Será que não vamos ver homicidas e violadores a beneficiarem destas licenças extraordinárias? Crimes que para o perdão de penas, previsto no art.º 1º, estão excluídos? Nada na Lei impede que tal aconteça. Resultado até de algumas cumplicidades que sabemos existirem, por vezes, entre superiores e presos.

Quem conhece o sistema prisional sabe bem quem são as pessoas que obtêm sempre os favores, e quase sempre não são os que apresentam menos risco para a sociedade. Estes aspetos, menos favoráveis, mas verdadeiros no sistema prisional, sempre foram limados por um Conselho Técnico e pela emissão de diferentes tipo de pareceres que eram considerados por um Juiz. Agora vão ser cozinhados entre o Diretor-geral, subdiretores, diretores de EP e guardas.

No art. 4º, respeitante às licenças extraordinárias, prevê-se que a renovação do período de 45 dias não tenha limites. A licença de saída está prevista por número infindo. O Diretor-geral ou os seus colaboradores podem outorgar estas licenças muito para além do período da pandemia,ad eterno.

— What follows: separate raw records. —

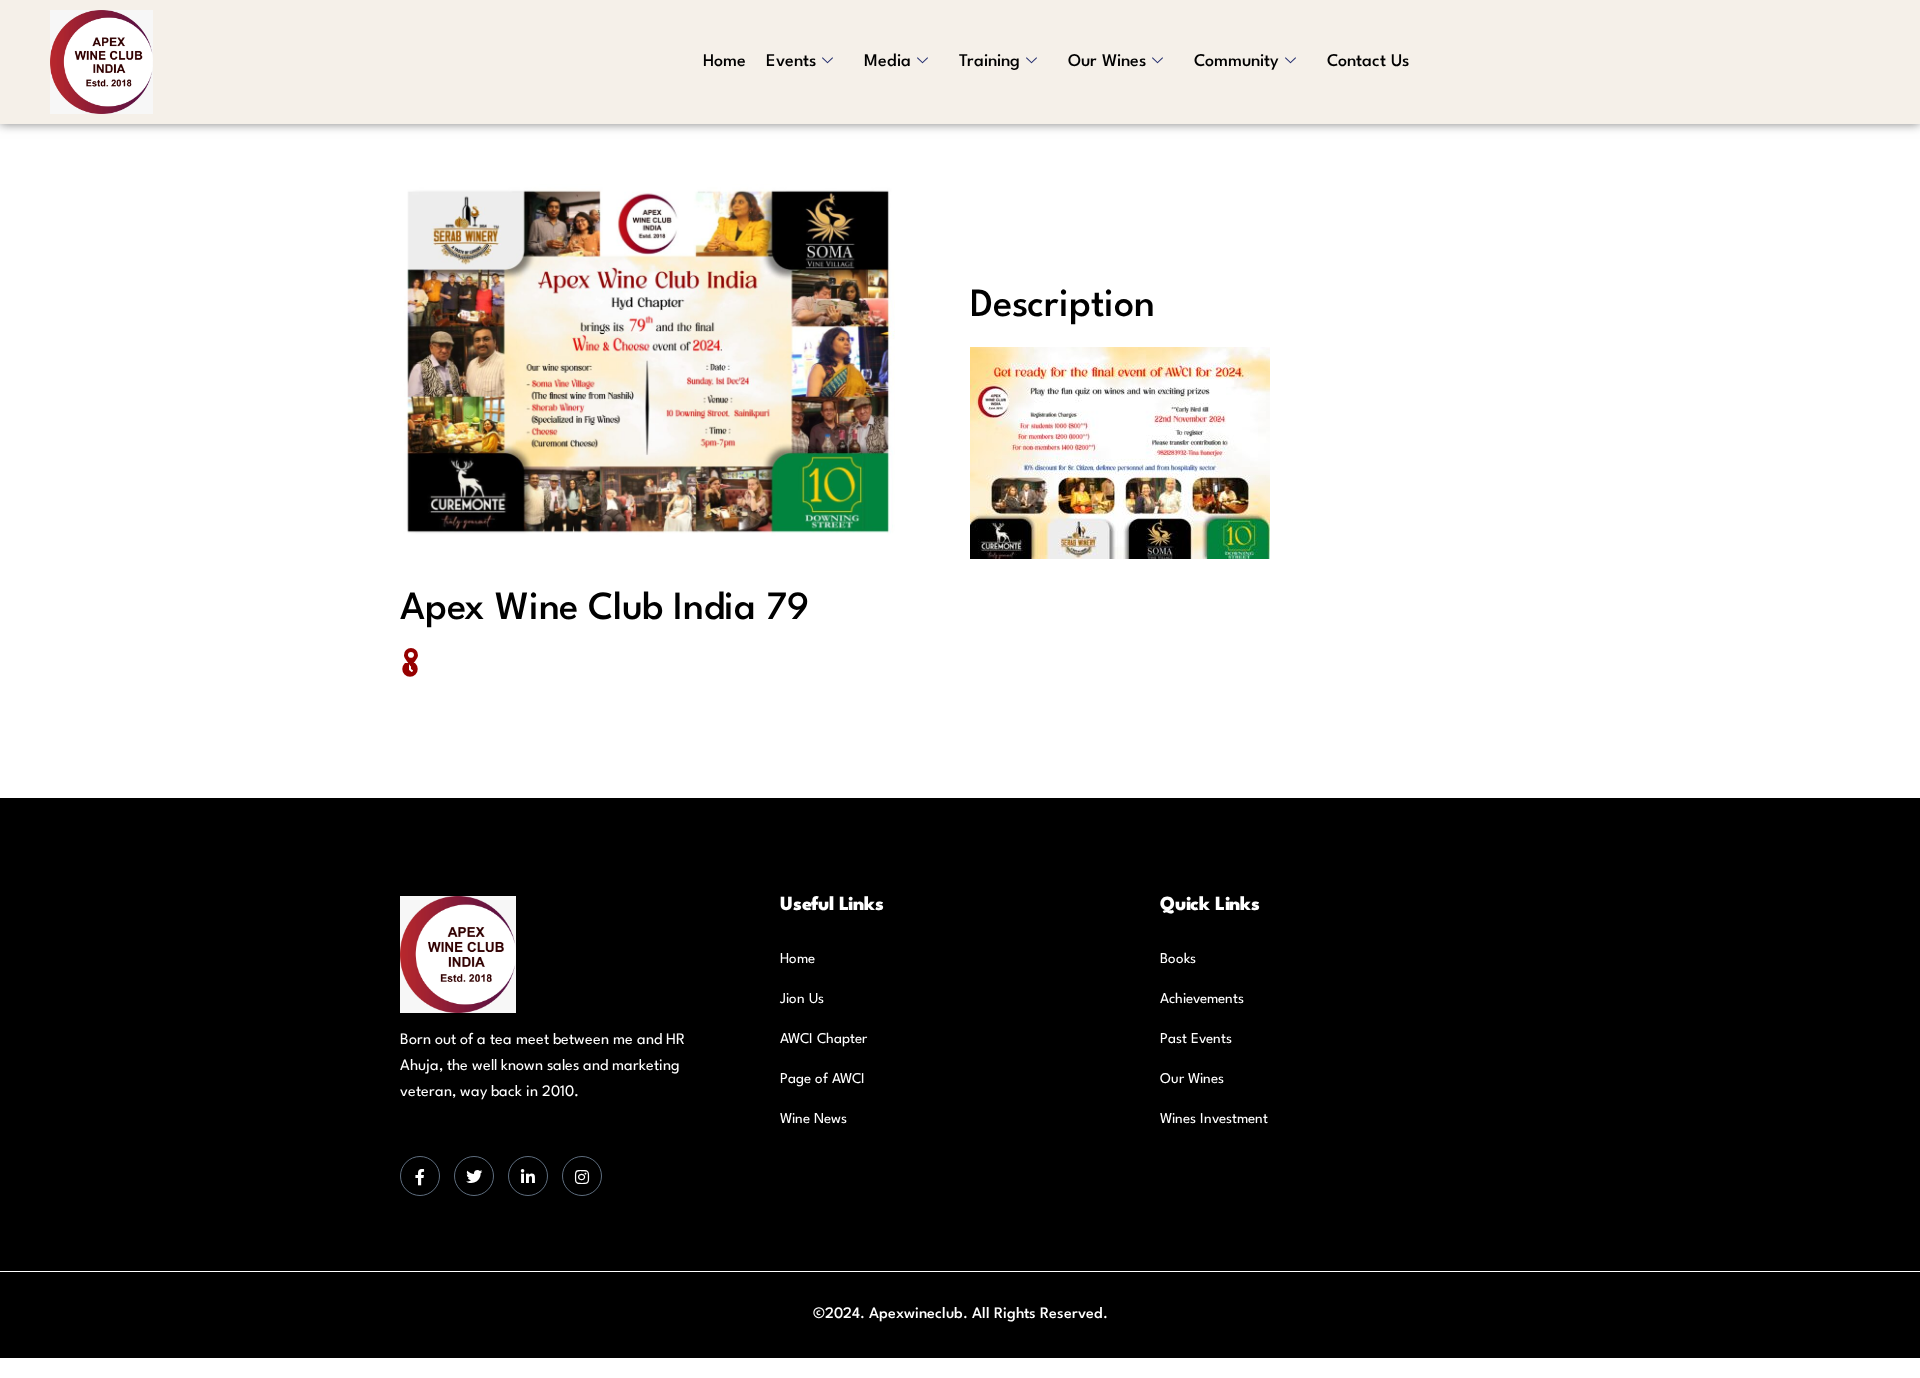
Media (887, 61)
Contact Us (1368, 61)
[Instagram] (582, 1176)
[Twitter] (474, 1176)
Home (724, 61)
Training (989, 61)
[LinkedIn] (528, 1176)
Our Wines (1107, 61)
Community (1236, 61)
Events (791, 61)
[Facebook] (420, 1176)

Perguntam: qual a solução, então, tendo em conta o risco da covid? É verdade que os EP’s têm de ser descomprimidos. Há muita gente junta e isso é um perigo. Mas, para evitar tão graves atropelos à democracia, por um lado, e, por outro, para evitar problemas familiares graves, a  minha sugestão é que os reclusos necessários para desocupação de celas, numa primeira fase, sejam colocados em quartéis das Forças Armadas com uma guarda partilhada entre os ministérios da Justiça e da Defesa. Entretanto, os Conselhos Técnicos iam-se realizando para aplicação de medidas excecionais como as que apresenta esta Proposta de Lei. E assim se asseguravam duas coisas: uma violação menos dolorosa dos valores de Abril e, também, salvaguardando-se situações familiares e sociais complicadas. São muitos os reclusos sem retaguarda e são muitas as famílias sem qualquer interesse em receber os reclusos, sobretudo os que têm mais de 65 anos e que, à luz da presente proposta, poderão usufruir de um indulto especial.